Teheran. L’Iran, uno dei Paesi con il più alto numero di esecuzioni capitali, che si è opposto duramente alla recente moratoria approvata dall’Onu, apre il 2008 con 13 impiccagioni, delle quali tre sulla pubblica piazza. Le esecuzioni sono avvenute tutte ieri all’alba: otto nel solo carcere di Evin a Teheran, tre a Qom, in pubblico, e due a Zahedan, nel sud-est del Paese. Gli otto impiccati a Teheran erano stati tutti condannati per omicidio.
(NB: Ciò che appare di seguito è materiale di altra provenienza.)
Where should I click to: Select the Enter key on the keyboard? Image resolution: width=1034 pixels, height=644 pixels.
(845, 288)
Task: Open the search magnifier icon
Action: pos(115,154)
Tra di loro una donna, Raheleh, di 27 anni, madre di due bambini, riconosciuta colpevole di avere ucciso con un colpo di spranga il marito durante una lite dopo averlo sorpreso in casa con la sua amante, nella primavera del 2005. Successivamente ne aveva fatto a pezzi il cadavere. La magistratura aveva concesso a Raheleh un rinvio dell’esecuzione, che inizialmente era stata programmata per il 19 dicembre scorso, per dare tempo eventualmente ai familiari del marito di concederle il perdono. Ma il perdono non è arrivato.